Acme Agent Evals is a self-contained benchmark for evaluating GitHub-operating agents. It includes a fictional Python SDK project, a fixture setup script that creates realistic GitHub issues and pull requests, and an evaluation harness for running the same tasks across multiple models and runner styles.
The benchmark is designed around a simple question:
When the task, target repository, tool boundary, and evaluator stay fixed, how much does downstream agent behavior change as the model changes?
This project was inspired by and adapted from the Acme SDK Python evaluation used in Laurie Voss's MCP vs CLI skills work. This repo extends that benchmark shape with a vendor-neutral pi.dev harness, raw model baseline, and model-drift analysis workflow.
src/acme_sdk/— fictional Python SDK used as the target project.tests/,docs/,examples/— realistic project surface for GitHub tasks.setup_github.sh— creates labels, milestones, issues, comments, branches, and pull requests in a GitHub repo.eval/tasks.json— GitHub-agent task suite with expected outputs.eval/run_eval.py— main experiment runner.eval/runners/pi_runner.py— pi.dev-based multi-provider agent runner.eval/runners/raw_runner.py— direct-model baseline runner with a minimal read-onlyghcommand loop.eval/evaluators.py— correctness, quality, efficiency, latency, and tool adherence evaluators.analysis/— summary and chart scripts.configs/model_matrix.json— default Anthropic/OpenAI model sweep.

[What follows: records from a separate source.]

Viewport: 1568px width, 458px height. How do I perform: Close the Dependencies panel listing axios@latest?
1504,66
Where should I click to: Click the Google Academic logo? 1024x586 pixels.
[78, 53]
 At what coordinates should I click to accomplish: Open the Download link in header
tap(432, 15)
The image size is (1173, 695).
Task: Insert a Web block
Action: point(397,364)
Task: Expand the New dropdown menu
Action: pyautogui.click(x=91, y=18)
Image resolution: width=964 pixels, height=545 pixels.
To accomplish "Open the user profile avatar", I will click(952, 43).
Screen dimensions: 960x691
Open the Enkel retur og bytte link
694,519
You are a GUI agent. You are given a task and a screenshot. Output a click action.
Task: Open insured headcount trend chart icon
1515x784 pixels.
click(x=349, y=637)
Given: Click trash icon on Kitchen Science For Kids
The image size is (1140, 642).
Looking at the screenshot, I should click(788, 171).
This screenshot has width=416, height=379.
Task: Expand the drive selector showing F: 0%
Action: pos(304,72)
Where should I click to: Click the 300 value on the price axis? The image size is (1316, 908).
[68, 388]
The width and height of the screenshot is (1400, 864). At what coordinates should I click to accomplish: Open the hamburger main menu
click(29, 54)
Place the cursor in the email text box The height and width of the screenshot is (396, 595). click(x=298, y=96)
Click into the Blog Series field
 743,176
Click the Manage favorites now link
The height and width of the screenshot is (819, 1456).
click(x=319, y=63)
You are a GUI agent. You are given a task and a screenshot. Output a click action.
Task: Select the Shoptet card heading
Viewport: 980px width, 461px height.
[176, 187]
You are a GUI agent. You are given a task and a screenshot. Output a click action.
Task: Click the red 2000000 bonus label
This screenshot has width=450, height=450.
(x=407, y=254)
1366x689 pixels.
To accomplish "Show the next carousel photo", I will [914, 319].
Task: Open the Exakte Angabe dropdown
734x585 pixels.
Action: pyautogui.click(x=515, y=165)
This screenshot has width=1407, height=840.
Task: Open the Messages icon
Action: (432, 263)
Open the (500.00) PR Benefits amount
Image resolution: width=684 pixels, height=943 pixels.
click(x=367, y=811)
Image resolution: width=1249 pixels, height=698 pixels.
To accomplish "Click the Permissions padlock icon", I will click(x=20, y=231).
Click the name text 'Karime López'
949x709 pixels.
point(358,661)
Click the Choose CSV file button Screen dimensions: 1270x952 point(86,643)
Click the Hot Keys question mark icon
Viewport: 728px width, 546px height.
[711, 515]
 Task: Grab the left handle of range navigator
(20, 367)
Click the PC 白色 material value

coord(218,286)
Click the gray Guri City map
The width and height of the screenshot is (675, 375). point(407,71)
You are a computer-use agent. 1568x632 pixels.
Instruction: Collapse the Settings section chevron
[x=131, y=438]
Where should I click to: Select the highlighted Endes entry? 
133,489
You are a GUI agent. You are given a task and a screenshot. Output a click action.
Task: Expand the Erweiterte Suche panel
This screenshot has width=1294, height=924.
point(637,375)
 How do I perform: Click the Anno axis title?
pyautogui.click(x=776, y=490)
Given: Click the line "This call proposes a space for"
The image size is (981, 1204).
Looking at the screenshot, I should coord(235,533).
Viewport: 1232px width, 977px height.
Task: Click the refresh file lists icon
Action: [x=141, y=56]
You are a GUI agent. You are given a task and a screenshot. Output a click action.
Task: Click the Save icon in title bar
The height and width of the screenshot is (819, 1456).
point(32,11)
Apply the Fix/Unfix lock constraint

Generated experiment outputs, raw traces, local logs, secrets, and blog drafts are ignored by git.
- Python 3.11+ for the eval harness.
ghCLI authenticated to the GitHub account that owns the benchmark repo.piCLI installed and authenticated/configured for the model providers you want to run.- Arize AX credentials if you want hosted datasets, experiments, and evaluator traces.
- Anthropic/OpenAI credentials for the models in
configs/model_matrix.json.
python3.11 -m venv .venv
.venv/bin/python -m pip install -e ".[dev,eval]"
cp .env.example .envFill in .env:
EVAL_REPO=OWNER/acme-agent-evals
ARIZE_API_KEY=...
ARIZE_SPACE_ID=...
ANTHROPIC_API_KEY=...
OPENAI_API_KEY=...
GITHUB_PERSONAL_ACCESS_TOKEN=...If gh auth status already works with the right account, the GitHub token is
still useful because the runners pass it through as GH_TOKEN.
The fixture setup mutates GitHub state. Run it only after the repo has been created and pushed to GitHub.
./setup_github.sh OWNER/acme-agent-evals
.venv/bin/python -m eval.repo_state snapshot OWNER/acme-agent-evalsThe setup script creates:
- 9 labels
- 3 milestones
- historical closed issues
- 12 open issues
- comments on selected issues
- 3 branches
- 3 open pull requests
Issue and PR numbers are resolved dynamically at runtime by
eval/resolve_numbers.py, so task definitions do not need hardcoded numbers.
Dry runs execute locally without creating Arize experiments.
.venv/bin/python -m eval.run_eval \
--repo OWNER/acme-agent-evals \
--task T01 \
--runs 0 \
--dry-run.venv/bin/python -m eval.run_eval \
--repo OWNER/acme-agent-evals \
--runner pi \
--runs 3To run one model:
.venv/bin/python -m eval.run_eval \
--repo OWNER/acme-agent-evals \
--runner pi \
--model claude-sonnet-4-6 \
--provider anthropic \
--family sonnet \
--version 4.6 \
--runs 3The raw runner does not use pi.dev or the GitHub CLI skill document. It gives the
model a small read-only gh command protocol and feeds command output back to
the model until it returns an answer.
.venv/bin/python -m eval.run_eval \
--repo OWNER/acme-agent-evals \
--runner raw \
--runs 3Write tasks mutate the GitHub fixture. They are skipped unless explicitly enabled.
.venv/bin/python -m eval.run_eval \
--repo OWNER/acme-agent-evals \
--runner pi \
--runs 3 \
--allow-writesBefore each write-task run, the harness attempts to reconcile the repo to the
snapshot in eval/repo_state.json. If the fast reconcile cannot repair the
state, it falls back to setup_github.sh and refreshes the snapshot.
.venv/bin/python analysis/evaluator_summary.py
.venv/bin/python analysis/summarize.py
.venv/bin/python analysis/compare_runners.py
.venv/bin/python analysis/charts.pySummary CSVs and charts are written under outputs/.
- Do not commit
.env, raw traces, or local logs. - Do not run
setup_github.shagainst a real production repo. - Do not run write tasks without understanding that they create and modify GitHub issues/PRs.
- The benchmark target is intentionally fictional.